» **The request**
Change "sidebar" to "side panel" in the entries from the line with "Image resolution: width=1568" to the line with "Action: (1120, 174)", and give those lines again with nothing else altered.

» **Records for the exercise**
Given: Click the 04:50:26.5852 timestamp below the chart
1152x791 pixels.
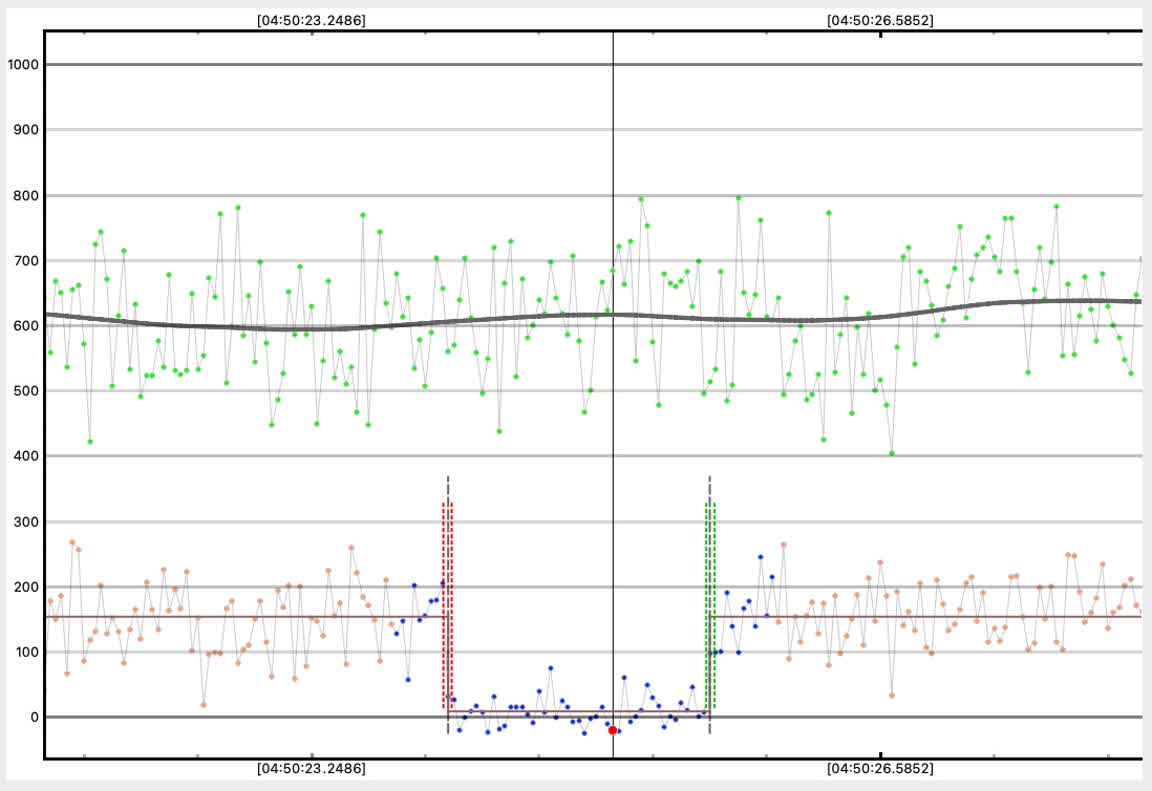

...

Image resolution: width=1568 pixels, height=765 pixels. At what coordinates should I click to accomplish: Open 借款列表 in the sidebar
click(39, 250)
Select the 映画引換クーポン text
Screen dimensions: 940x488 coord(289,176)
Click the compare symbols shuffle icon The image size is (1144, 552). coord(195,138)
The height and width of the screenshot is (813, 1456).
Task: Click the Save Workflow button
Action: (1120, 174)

...

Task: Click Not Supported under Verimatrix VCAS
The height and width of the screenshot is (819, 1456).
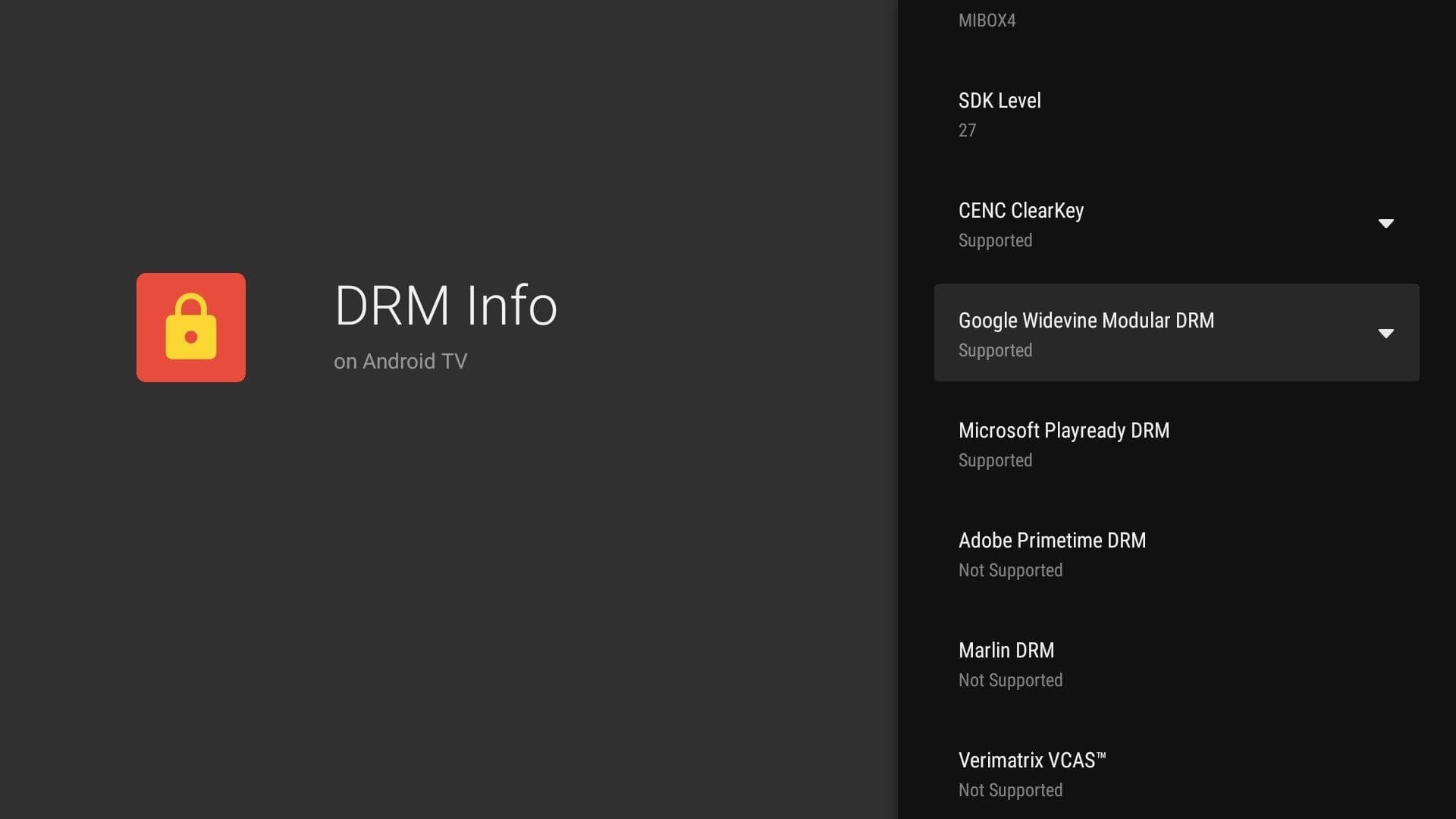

» **Complete answer**
Image resolution: width=1568 pixels, height=765 pixels. At what coordinates should I click to accomplish: Open 借款列表 in the side panel
click(39, 250)
Select the 映画引換クーポン text
Screen dimensions: 940x488 coord(289,176)
Click the compare symbols shuffle icon The image size is (1144, 552). coord(195,138)
The height and width of the screenshot is (813, 1456).
Task: Click the Save Workflow button
Action: (1120, 174)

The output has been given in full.